Last year, consumers in Germany concluded new installment loans with a volume of 102.2 billion euros. Those who completed their loan on the Internet paid an average of 1.67 percentage points less interest than the national average- Find the Best Payday Loans in 2018. If all borrowers had completed their loan on the internet, they would have saved a total of 2.2 billion euros. This is shown by data from the Bundesbank, Schufa and the credit portal Smava.
“Not all borrowers are aware that there are large price differences in loans even in the current low-interest-rate phase. That’s why we create transparency and want to encourage consumers to compare their credit prices. For anyone who has to borrow money should not have to pay too much for interest, “says Alexander Artopé, Managing Director of Smava.
706 Euro instead of 997 Euro – online credit saving saves 29 percent
Despite low-interest rates, 2017 saw large interest rate differentials. According to the Bundesbank, consumers paid an annual interest rate of 5.75 percent, according to the Bundesbank. Who completed his loan on the Internet, paid on the information of the online loan portal Smava on average 1.67 percentage points less (4.08%). These interest rate differences caused price differences. The example of the average installment loan shows how strong they turned out. According to Schufa, the average installment loan amounts to 8,854.60 euros and a term of 45.6 months. In the federal average, thee cost 996.91 euros in interest. The average installment loan on the internet cost an average of 705.81 euros in interest. That’s a price difference of 291,10 Euro (29%) per loan. If you add up the price difference per loan to all 7.37 million new installment loans per year according to Schufa, then it becomes clear: If all borrowers had completed their loans online, they would have saved a total of 2.2 billion euros.
Hardly any awareness of price differences
According to Schufa, an average of 1.46 loan offers are compared in Germany before a loan is concluded. In comparison to the total loan offer, that is very little. “This is also because the comparison of branch credit offers is complex, unpleasant and hopeless. I have to go from branch to branch. Always reveal me to a stranger. And in the end, no matter how many stores I visit, I never have a comprehensive overview, “says Artopé. Without knowing it, many consumers pay too much for their credit.
Trend goes to an online credit
According to a GfK market study on consumer and motor vehicle financing on behalf of the Banking Association, the share of credit on the Internet has increased since 2015 from 21 to 27 percent in 2017. “More and more consumers realize: On the Internet, I get the same or even better performance on more favorable terms. So I benefit from the credit on the Internet, “says Artopé.

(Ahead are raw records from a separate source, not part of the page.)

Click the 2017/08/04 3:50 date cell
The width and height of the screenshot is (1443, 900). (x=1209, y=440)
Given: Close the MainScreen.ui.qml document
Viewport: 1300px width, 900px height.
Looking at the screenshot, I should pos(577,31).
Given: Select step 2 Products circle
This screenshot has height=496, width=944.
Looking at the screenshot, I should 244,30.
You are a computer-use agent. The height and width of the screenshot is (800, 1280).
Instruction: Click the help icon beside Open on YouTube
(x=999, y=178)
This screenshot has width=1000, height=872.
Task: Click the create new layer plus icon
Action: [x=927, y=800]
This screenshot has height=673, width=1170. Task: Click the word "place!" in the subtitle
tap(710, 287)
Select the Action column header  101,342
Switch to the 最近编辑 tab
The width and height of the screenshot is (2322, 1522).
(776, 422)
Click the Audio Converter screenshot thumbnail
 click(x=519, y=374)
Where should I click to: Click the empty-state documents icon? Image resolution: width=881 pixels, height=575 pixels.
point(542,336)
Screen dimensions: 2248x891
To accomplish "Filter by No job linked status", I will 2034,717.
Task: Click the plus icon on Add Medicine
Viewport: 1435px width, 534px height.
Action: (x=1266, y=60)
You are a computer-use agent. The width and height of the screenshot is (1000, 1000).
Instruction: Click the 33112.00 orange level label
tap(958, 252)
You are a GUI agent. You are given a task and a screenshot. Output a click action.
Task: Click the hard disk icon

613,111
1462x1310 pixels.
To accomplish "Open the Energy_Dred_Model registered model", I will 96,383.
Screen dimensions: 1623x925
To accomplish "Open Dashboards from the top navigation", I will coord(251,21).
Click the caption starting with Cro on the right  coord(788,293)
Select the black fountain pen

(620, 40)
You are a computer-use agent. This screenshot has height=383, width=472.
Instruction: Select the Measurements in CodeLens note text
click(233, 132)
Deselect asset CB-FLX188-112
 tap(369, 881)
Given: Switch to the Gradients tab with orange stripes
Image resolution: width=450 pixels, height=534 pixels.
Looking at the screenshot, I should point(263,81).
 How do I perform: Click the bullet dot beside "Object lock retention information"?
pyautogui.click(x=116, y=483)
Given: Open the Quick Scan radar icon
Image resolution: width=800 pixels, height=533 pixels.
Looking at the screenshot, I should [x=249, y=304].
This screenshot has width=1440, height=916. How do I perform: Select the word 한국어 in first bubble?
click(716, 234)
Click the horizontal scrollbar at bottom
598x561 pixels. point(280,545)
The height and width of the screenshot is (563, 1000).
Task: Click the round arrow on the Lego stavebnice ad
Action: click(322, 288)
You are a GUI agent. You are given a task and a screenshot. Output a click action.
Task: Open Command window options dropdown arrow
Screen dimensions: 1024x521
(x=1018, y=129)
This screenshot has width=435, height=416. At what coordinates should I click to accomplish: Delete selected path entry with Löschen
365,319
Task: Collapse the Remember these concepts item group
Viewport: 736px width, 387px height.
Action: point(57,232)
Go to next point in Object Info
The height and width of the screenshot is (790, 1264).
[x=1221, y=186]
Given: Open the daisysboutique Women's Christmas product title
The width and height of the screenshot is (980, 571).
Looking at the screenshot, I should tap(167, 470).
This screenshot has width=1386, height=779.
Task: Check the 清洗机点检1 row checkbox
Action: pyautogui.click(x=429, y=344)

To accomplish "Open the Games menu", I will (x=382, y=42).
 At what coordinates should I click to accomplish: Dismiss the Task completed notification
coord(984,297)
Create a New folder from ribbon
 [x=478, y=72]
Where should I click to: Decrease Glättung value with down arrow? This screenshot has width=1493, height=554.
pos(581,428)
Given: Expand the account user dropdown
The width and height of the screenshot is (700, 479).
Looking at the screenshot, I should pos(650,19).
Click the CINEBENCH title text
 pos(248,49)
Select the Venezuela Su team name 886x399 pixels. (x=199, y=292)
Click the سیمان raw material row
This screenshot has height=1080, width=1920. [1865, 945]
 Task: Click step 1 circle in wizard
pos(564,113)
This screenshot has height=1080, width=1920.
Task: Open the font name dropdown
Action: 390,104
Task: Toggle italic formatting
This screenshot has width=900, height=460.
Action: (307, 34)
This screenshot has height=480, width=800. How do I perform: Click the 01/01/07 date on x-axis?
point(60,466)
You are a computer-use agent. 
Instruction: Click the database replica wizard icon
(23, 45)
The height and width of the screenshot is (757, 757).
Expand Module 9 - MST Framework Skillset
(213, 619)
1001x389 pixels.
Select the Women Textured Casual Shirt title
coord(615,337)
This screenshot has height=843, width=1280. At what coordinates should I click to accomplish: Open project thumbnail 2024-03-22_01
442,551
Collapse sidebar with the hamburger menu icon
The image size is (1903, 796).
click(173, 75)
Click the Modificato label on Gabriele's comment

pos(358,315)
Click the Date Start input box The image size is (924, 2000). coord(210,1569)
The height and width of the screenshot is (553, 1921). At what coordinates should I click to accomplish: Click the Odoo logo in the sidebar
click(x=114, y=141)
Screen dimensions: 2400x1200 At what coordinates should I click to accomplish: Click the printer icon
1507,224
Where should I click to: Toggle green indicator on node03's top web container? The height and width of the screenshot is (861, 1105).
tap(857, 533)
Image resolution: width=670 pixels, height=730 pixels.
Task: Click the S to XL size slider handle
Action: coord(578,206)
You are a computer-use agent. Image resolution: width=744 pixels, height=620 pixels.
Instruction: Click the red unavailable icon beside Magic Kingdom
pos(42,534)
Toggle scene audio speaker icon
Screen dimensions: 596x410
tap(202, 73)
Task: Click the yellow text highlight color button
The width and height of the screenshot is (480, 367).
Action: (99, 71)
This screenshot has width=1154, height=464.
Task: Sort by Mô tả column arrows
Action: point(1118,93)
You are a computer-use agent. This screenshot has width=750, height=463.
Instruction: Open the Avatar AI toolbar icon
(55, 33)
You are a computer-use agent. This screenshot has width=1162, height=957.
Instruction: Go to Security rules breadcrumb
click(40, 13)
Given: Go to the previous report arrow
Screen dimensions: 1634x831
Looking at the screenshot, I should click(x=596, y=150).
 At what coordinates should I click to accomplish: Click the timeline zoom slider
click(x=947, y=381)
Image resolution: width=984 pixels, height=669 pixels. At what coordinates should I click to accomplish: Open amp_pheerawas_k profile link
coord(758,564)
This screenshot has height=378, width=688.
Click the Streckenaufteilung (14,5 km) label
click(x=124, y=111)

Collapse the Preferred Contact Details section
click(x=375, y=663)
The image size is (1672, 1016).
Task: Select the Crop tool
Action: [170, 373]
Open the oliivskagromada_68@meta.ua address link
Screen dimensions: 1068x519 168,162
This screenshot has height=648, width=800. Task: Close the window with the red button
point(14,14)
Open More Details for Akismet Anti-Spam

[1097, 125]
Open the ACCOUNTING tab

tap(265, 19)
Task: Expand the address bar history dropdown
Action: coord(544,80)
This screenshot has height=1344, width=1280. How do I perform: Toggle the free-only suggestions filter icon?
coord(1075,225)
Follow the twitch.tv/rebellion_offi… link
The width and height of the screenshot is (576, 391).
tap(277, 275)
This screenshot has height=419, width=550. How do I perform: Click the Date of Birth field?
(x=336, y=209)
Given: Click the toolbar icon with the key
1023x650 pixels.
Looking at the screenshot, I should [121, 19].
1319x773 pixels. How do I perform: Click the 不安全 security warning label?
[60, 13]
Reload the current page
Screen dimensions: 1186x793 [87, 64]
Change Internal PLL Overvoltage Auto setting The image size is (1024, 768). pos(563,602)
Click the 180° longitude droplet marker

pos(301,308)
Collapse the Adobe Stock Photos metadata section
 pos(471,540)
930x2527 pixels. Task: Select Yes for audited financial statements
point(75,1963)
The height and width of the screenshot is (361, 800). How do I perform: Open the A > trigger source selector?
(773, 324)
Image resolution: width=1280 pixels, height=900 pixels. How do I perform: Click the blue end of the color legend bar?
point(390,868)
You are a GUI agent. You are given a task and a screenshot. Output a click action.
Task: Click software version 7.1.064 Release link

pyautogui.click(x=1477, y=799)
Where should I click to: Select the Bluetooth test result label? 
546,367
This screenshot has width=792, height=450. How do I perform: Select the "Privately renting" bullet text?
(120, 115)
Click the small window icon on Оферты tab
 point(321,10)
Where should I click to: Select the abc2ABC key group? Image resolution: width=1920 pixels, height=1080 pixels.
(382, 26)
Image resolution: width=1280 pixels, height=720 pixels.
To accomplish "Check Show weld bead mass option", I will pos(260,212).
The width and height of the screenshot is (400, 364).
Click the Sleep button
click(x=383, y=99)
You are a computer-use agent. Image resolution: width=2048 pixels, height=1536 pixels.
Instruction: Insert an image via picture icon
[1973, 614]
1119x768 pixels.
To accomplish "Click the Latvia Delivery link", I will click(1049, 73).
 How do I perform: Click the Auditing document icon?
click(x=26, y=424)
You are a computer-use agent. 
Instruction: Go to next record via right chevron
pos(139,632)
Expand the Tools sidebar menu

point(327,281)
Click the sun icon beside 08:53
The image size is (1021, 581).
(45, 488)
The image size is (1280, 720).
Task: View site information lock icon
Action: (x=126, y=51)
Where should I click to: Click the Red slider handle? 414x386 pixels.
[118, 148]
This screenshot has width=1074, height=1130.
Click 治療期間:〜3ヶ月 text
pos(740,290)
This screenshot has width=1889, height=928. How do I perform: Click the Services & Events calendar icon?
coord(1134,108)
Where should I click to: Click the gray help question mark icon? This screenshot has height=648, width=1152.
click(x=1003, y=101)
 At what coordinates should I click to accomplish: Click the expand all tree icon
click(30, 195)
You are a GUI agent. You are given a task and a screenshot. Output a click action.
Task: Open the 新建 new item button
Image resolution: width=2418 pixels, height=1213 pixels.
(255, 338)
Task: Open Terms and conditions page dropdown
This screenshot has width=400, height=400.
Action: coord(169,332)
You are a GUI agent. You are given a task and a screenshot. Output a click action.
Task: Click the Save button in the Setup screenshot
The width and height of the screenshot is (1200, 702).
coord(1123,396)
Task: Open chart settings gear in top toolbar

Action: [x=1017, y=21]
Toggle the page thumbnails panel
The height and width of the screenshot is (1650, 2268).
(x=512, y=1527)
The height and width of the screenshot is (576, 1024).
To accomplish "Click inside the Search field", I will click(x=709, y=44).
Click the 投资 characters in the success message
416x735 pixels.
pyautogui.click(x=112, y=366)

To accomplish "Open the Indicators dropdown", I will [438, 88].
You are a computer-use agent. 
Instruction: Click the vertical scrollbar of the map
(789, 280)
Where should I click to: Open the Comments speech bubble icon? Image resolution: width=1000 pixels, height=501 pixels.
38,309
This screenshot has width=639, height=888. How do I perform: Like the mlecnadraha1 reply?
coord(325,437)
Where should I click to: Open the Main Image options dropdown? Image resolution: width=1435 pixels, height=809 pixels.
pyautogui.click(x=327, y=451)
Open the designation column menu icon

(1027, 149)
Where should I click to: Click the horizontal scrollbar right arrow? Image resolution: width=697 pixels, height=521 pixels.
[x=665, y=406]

Going online is not enough – you can only save money with cross-bank credit comparison
“If you only go to a bank, you usually pay too much money,” says Artopé. Banks are focused on selling their own credit products. “Comparing multiple banks is therefore very rewarding.” Those who are not interested in going from store to store and reveal themselves to strangers each time can use credit portals like smava & Co. With them, several loans from different banks can be compared at once. According to the portal, in the case of smava, there are currently 70 loans from 25 banks.